では、同居でお願いします
堪えきれずに私はクスクスと笑ってしまった。

「諸岡さん、ごめんなさい。大丈夫です」

「え? 大丈夫?」

「はい、人は色々ですよね、理解していますから、私」

「いや、だから違うから! フェチとかそう言うんじゃないから!」

必死に食い下がってくる諸岡さんは、これまでに見たことのない姿で、なぜか今までよりぐっと身近に感じられた。

これ以上続けるのも申し訳なく、私は頭を下げる。

「って、冗談ですよ。怪我を気にかけてくださりありがとうございます」

顔を上げて笑みを浮かべた私をしばし呆然と見つめてから、諸岡さんは眼鏡を押し上げバツが悪そうに唇を噛んだ。
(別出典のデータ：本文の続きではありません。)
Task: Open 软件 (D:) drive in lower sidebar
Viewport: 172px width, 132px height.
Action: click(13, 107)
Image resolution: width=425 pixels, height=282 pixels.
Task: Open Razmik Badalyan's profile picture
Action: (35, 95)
それから少しだけ迷うような眼差し見せてから、一転して落ち着いた声で言った。

「これは……秘密というか他言していただきたくないのですが……」

「はい?」

「実は、私は趣味で将棋をしているのです」

「将棋、ですか?」

「はい。ですから、相手の指を見てしまうというか、気になるといいますか……」

なるほど、と納得する。

将棋をやったことはないけれど、時々テレビで放映されているのを見ると、確かに棋士の手しか映らない。駒はもちろんだろうけれど、手が気になるのも納得だ。